Exercise requirements: Reproduce only the lines from the line containing "Toggle the Concept node circle" to the end of the entries below, including both of those lines.

Data to process:
■ ■ ■ ■ ■

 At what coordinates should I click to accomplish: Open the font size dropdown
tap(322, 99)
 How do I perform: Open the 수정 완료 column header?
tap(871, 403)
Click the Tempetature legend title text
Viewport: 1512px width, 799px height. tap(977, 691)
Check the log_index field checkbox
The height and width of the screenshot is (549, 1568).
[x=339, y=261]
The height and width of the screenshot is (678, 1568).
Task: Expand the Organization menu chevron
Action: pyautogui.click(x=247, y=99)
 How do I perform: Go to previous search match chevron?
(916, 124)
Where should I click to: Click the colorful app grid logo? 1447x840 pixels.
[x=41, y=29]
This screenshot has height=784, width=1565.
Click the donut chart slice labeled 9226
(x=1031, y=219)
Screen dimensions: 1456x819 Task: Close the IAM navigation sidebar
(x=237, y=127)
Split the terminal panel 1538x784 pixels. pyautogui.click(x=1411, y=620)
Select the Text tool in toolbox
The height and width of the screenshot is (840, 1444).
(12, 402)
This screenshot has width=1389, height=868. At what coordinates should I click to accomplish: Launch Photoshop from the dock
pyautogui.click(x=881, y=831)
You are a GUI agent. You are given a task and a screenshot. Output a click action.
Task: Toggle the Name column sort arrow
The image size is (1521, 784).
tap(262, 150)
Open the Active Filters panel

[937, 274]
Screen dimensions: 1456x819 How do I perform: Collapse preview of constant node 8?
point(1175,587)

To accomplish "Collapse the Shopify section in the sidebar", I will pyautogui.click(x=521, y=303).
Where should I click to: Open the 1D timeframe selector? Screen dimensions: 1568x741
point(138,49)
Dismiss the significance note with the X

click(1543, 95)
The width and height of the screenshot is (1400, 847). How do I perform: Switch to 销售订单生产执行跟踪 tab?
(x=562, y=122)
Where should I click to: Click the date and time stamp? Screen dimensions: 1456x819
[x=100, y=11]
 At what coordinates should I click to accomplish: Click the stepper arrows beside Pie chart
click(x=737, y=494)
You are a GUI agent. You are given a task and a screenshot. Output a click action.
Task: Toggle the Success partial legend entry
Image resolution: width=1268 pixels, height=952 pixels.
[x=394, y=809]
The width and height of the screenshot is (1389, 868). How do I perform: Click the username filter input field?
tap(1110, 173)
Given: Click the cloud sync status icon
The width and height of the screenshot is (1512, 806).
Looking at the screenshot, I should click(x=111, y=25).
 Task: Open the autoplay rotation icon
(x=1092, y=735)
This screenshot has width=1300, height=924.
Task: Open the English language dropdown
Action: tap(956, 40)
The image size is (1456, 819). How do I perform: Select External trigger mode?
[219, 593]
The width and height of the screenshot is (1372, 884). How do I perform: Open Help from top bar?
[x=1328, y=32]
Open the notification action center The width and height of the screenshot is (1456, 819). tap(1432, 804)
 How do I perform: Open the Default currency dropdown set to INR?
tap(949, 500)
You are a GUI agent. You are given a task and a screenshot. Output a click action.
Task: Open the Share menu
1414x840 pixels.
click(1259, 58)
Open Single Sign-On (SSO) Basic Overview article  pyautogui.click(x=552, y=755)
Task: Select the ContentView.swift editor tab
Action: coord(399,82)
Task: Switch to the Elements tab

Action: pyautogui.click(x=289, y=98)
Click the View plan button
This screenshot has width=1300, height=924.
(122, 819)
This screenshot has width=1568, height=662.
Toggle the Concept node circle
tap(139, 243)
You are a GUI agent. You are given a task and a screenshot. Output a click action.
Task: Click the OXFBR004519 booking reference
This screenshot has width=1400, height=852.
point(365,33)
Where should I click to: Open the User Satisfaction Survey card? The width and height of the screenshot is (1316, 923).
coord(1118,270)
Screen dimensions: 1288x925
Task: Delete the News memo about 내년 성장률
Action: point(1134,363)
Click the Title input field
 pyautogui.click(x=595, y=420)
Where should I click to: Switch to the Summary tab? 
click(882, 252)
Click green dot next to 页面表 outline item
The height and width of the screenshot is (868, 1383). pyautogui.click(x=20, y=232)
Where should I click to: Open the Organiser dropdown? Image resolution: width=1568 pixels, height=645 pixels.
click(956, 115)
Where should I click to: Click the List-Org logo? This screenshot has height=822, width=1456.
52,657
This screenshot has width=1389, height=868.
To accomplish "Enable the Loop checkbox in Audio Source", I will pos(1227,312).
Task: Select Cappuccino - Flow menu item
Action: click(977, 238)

■ ■ ■ ■ ■

Written solution:
Toggle the Concept node circle
tap(139, 243)
You are a GUI agent. You are given a task and a screenshot. Output a click action.
Task: Click the OXFBR004519 booking reference
This screenshot has width=1400, height=852.
point(365,33)
Where should I click to: Open the User Satisfaction Survey card? The width and height of the screenshot is (1316, 923).
coord(1118,270)
Screen dimensions: 1288x925
Task: Delete the News memo about 내년 성장률
Action: point(1134,363)
Click the Title input field
 pyautogui.click(x=595, y=420)
Where should I click to: Switch to the Summary tab? 
click(882, 252)
Click green dot next to 页面表 outline item
The height and width of the screenshot is (868, 1383). pyautogui.click(x=20, y=232)
Where should I click to: Open the Organiser dropdown? Image resolution: width=1568 pixels, height=645 pixels.
click(956, 115)
Where should I click to: Click the List-Org logo? This screenshot has height=822, width=1456.
52,657
This screenshot has width=1389, height=868.
To accomplish "Enable the Loop checkbox in Audio Source", I will pos(1227,312).
Task: Select Cappuccino - Flow menu item
Action: click(977, 238)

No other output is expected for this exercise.